Teilprojekt eines Verbundes

Implementierung von (epi)genetischen und metabolischen Netzwerken in Therapiestrategien der T-PLL

Förderkennzeichen: 01KT1906A
Fördersumme: 348.497 EUR
Förderzeitraum: 2019 - 2022
Projektleitung: Dr. Marco Herling
Adresse: Universität zu Köln, Medizinische Fakultät, Klinik II für Innere Medizin
Kerpener Str. 62
50937 Köln

Im Rahmen des ERANET-PLL Verbundes werden Multi-Omics-Daten von über 100 T-PLL Patienten und zugehörige Daten zum Ansprechen der Leukämiezellen auf verschiedene Substanzen generiert und mit Hilfe von bioinformatischen Methoden unter Einbezug der klinischen Charakteristika dieser Patienten analysiert.
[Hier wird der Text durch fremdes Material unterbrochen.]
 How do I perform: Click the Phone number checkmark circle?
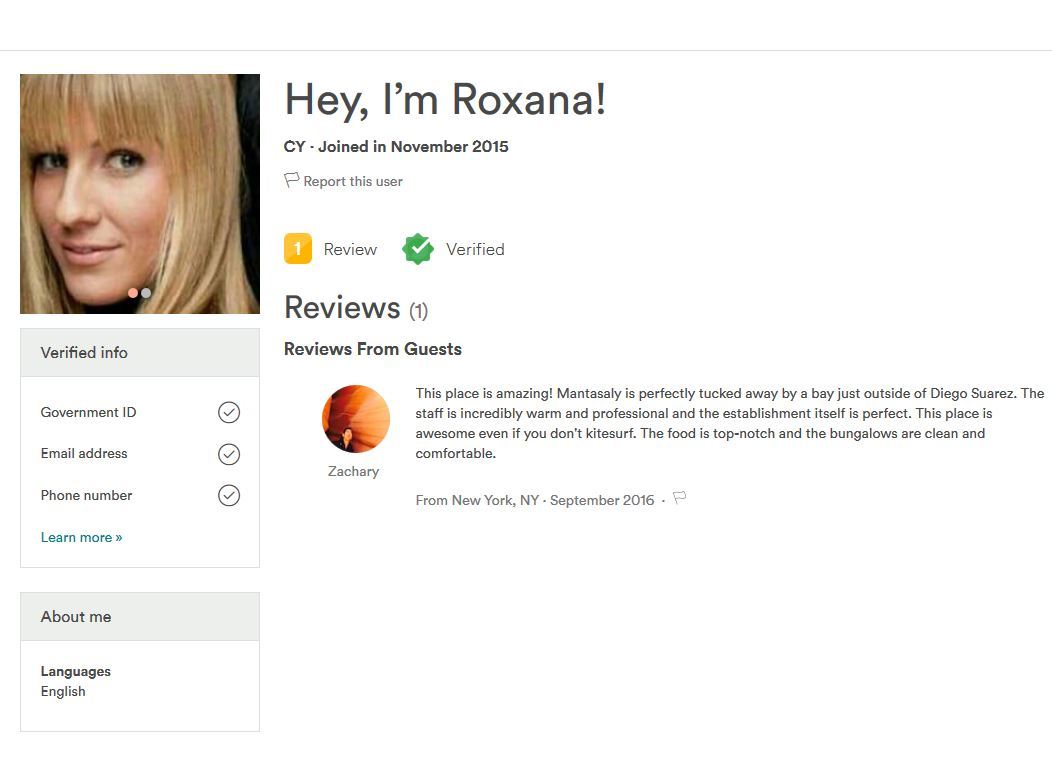229,495
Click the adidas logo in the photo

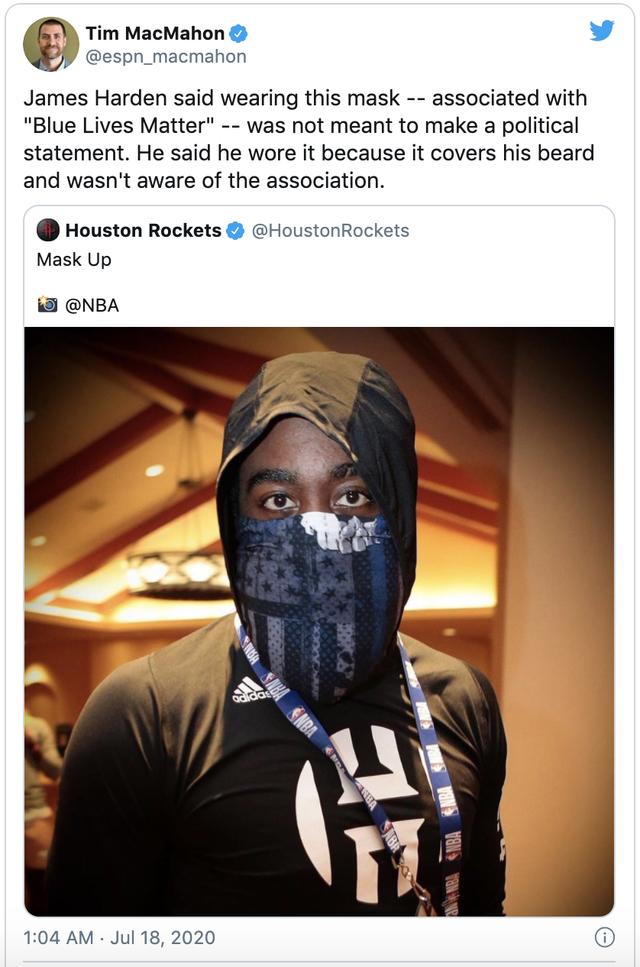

So sollen veränderte zelluläre Hauptsignalwege und Biomarker identifiziert werden, die über molekulare Profile assoziiert mit präklinischen Substanzempfindlichkeiten den klinischen Therapieerfolg vorhersagen. Speziell werden die Daten zur Entwicklung einer integrativen Methode genutzt, die mittels Computer-gestützter Lernverfahren Vorhersagen zur Wirkung von einzelnen Therapeutika für T-PLL Patienten ermöglicht. Diese Methode soll später dazu beitragen, neue Therapieansätze zu testen und Hämatologen bei der Verordnung einer individuellen Therapie unterstützen. Das Projekt wird durch die Universität Köln koordiniert. Der Standort Köln ist in allen Teilprojekten essentiell involviert. Weitergehend hat die Universität Köln in der Genom-, Epigenom- und Metabolom-Kartierung der T-PLL sowie der Etablierung von Substanz-Responce-Profilen und Validierung von Kandidaten-Molekühlen die Federführung.